Given records below:
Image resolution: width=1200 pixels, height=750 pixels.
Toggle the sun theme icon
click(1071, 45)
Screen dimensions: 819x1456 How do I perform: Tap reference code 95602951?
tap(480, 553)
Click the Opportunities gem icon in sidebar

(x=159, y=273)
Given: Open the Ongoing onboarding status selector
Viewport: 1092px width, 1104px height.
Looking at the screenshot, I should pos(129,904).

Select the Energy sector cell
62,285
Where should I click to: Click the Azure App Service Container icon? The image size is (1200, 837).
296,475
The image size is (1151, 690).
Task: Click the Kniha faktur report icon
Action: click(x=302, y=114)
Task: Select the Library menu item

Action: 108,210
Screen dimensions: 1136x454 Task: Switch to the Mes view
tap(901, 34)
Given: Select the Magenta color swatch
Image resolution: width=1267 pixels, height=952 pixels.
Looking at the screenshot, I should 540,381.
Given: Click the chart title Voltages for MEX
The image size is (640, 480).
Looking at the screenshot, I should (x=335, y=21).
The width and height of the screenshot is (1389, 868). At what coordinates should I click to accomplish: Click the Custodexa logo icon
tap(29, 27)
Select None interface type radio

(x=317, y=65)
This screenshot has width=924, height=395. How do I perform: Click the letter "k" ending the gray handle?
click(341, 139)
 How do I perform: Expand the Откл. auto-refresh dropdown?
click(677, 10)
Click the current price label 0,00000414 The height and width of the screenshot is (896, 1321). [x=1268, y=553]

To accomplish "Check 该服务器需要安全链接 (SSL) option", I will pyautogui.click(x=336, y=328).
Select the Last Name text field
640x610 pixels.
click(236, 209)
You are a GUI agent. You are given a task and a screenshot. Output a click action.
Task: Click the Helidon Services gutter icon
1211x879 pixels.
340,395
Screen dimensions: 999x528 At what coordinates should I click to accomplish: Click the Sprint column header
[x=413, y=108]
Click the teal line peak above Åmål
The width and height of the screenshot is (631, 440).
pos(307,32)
End of Given records.
Exercise details —
Please retype each entry above exactly as it is written.

Solution to the problem —
Image resolution: width=1200 pixels, height=750 pixels.
Toggle the sun theme icon
click(1071, 45)
Screen dimensions: 819x1456 How do I perform: Tap reference code 95602951?
tap(480, 553)
Click the Opportunities gem icon in sidebar

(x=159, y=273)
Given: Open the Ongoing onboarding status selector
Viewport: 1092px width, 1104px height.
Looking at the screenshot, I should pos(129,904).

Select the Energy sector cell
62,285
Where should I click to: Click the Azure App Service Container icon? The image size is (1200, 837).
296,475
The image size is (1151, 690).
Task: Click the Kniha faktur report icon
Action: click(x=302, y=114)
Task: Select the Library menu item

Action: 108,210
Screen dimensions: 1136x454 Task: Switch to the Mes view
tap(901, 34)
Given: Select the Magenta color swatch
Image resolution: width=1267 pixels, height=952 pixels.
Looking at the screenshot, I should 540,381.
Given: Click the chart title Voltages for MEX
The image size is (640, 480).
Looking at the screenshot, I should (x=335, y=21).
The width and height of the screenshot is (1389, 868). At what coordinates should I click to accomplish: Click the Custodexa logo icon
tap(29, 27)
Select None interface type radio

(x=317, y=65)
This screenshot has width=924, height=395. How do I perform: Click the letter "k" ending the gray handle?
click(341, 139)
 How do I perform: Expand the Откл. auto-refresh dropdown?
click(677, 10)
Click the current price label 0,00000414 The height and width of the screenshot is (896, 1321). [x=1268, y=553]

To accomplish "Check 该服务器需要安全链接 (SSL) option", I will pyautogui.click(x=336, y=328).
Select the Last Name text field
640x610 pixels.
click(236, 209)
You are a GUI agent. You are given a task and a screenshot. Output a click action.
Task: Click the Helidon Services gutter icon
1211x879 pixels.
340,395
Screen dimensions: 999x528 At what coordinates should I click to accomplish: Click the Sprint column header
[x=413, y=108]
Click the teal line peak above Åmål
The width and height of the screenshot is (631, 440).
pos(307,32)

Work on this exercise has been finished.